The remake, Farewell My Lovely, with the great Robert Mitchum, was more faithful to Chandler's original text without doubt. However, this film is much more thematically similar. The central character is nailed down by Powell. The more famous portrayals are undoubtedly from Mitchum and Bogart, but Powell is the better man as far as this is concerned. He took the best bits from both of them: Bogart's wisecracking quick wit and Mitchum's tough cynicism, and added something to make the role his own. It's hard to define the 'something', but I think it comes from his grace of movement, not surprising considering Powell had previously made his living in musicals. And, unlike his predecessors, Powell's Marlowe actually looked like he had a job to do and was trying to do it, not merely wandering around with a glass of whiskey and some eye candy. The directorial duties are taken on by Edward Dmytryk, later blacklisted during the McCarthy Witchhunts. I recently read a comment which mentioned that John Huston was only a brilliant director when he was interested in what he was doing. I think the same can be said of Dmytryk. His most outstanding films aside from this are The Young Lions (1956), which I loved, and Crossfire (1947) which I have yet to see.
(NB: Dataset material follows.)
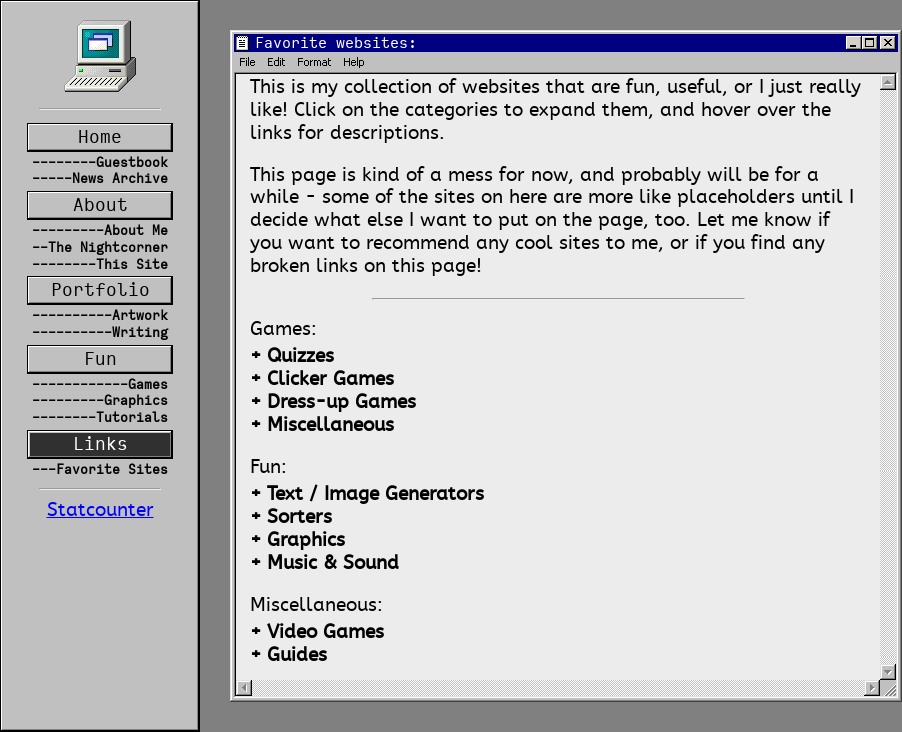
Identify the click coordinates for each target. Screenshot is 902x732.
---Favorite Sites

He was obviously interested here: the direction is very good, though he mostly refrains from noir-ish camera angles. The lighting composition is also very good, and the stylistically fake sets add to the dark atmosphere. Claire Trevor is wonderful and characteristically energetic in her role as femme fatale Velma Valento/Mrs Grayle. The actor playing Merriot made me laugh, with his strange Cockney accent, "Oi'm not in the 'abit of givin' people grounds for blackmail, Mister Marl-OH!". Aside from that, all the other supporting players were very good. The special effects employed for the hallucination scene were quite cutting edge for the time, and managed to freak out my Terminator-hardened younger brothers.

A good introduction to film noir: the plot is dazzlingly complicated, the women have weird hair and the cops wear hats. Enough for anyone to get started on the genre, as far as I'm concerned.